Task to carry out: Begin with the line holding "Task: Click the" and end with the last line of the records below. Set down exactly those lines and leave out every picture.

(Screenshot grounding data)
--------

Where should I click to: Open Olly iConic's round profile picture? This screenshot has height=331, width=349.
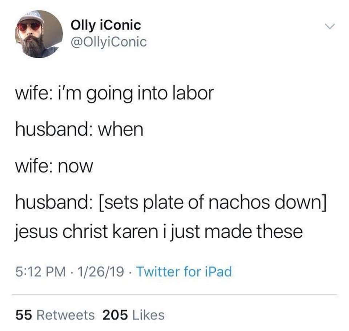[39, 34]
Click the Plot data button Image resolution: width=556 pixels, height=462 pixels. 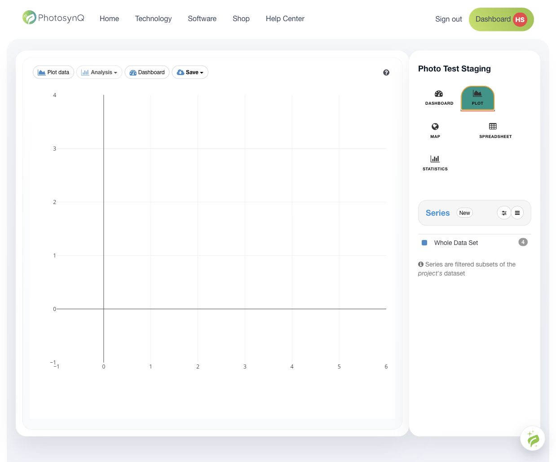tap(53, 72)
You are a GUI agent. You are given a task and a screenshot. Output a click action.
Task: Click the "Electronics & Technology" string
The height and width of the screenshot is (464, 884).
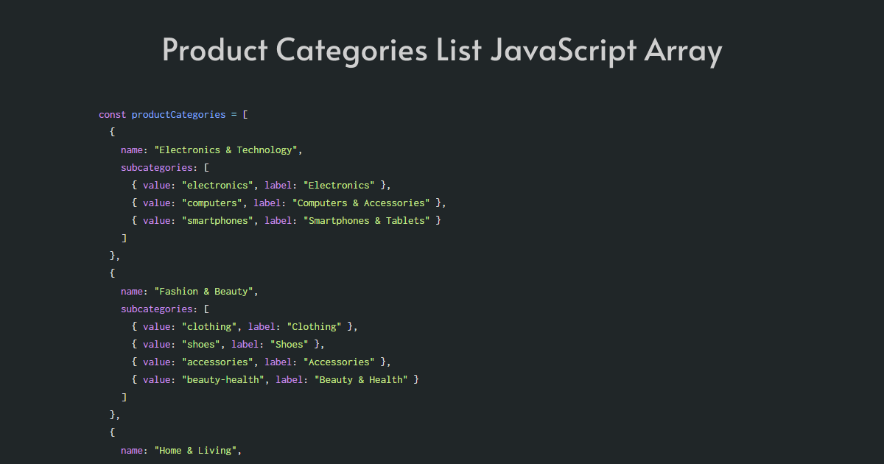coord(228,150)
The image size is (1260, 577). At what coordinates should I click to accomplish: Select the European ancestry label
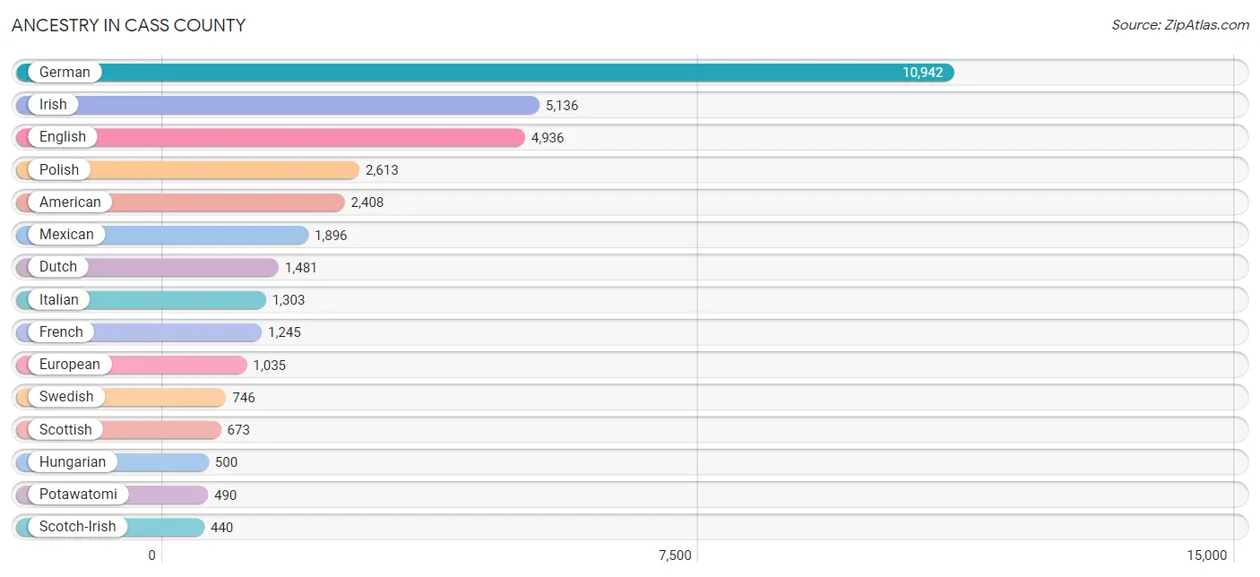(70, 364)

--------

Exercise answer:
Task: Click the "Electronics & Technology" string
The height and width of the screenshot is (464, 884).
coord(228,150)
The image size is (1260, 577). At what coordinates should I click to accomplish: Select the European ancestry label
(70, 364)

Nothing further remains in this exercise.